##### PROVIDED RECORDS
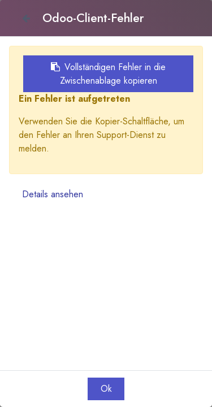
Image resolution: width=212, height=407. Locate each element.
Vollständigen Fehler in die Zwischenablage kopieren (108, 73)
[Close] (25, 18)
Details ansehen (52, 194)
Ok (106, 388)
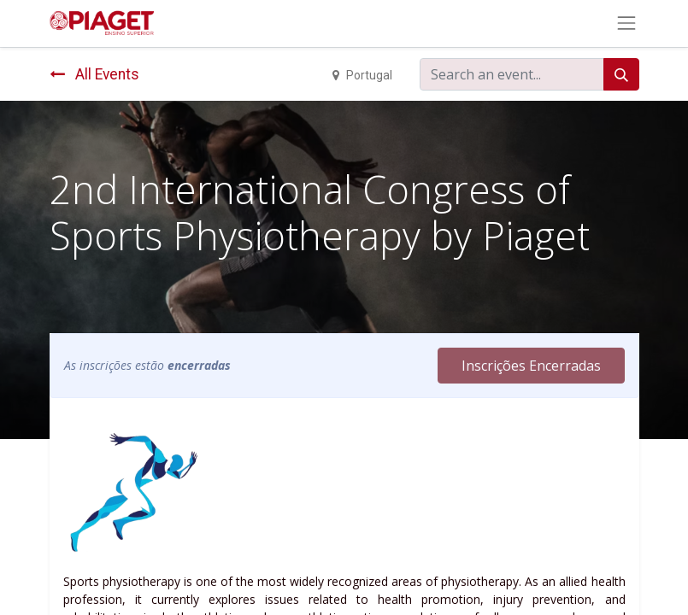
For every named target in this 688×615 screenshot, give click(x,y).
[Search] (621, 74)
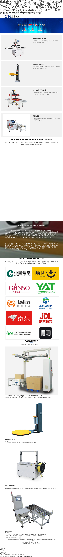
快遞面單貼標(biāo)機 (39, 38)
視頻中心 (21, 535)
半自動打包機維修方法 (10, 485)
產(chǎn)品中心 (13, 535)
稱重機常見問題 (8, 531)
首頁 (7, 535)
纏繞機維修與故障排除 (10, 440)
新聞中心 (34, 535)
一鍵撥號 (2, 551)
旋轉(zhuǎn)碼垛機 (38, 64)
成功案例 (27, 535)
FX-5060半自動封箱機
##########
PROMPT:
Please copy every line above word for word, leaving out the pictures.

RESPONSE:
Image resolution: width=212, height=407. Locate each element.
Vollständigen Fehler in die Zwischenablage kopieren (108, 73)
[Close] (25, 18)
Details ansehen (52, 194)
Ok (106, 388)
For every named target in this 688×615 screenshot, give click(x,y).
[Search] (621, 74)
快遞面單貼標(biāo)機 (39, 38)
視頻中心 (21, 535)
半自動打包機維修方法 (10, 485)
產(chǎn)品中心 (13, 535)
稱重機常見問題 (8, 531)
首頁 (7, 535)
纏繞機維修與故障排除 (10, 440)
新聞中心 (34, 535)
一鍵撥號 (2, 551)
旋轉(zhuǎn)碼垛機 (38, 64)
成功案例 (27, 535)
FX-5060半自動封箱機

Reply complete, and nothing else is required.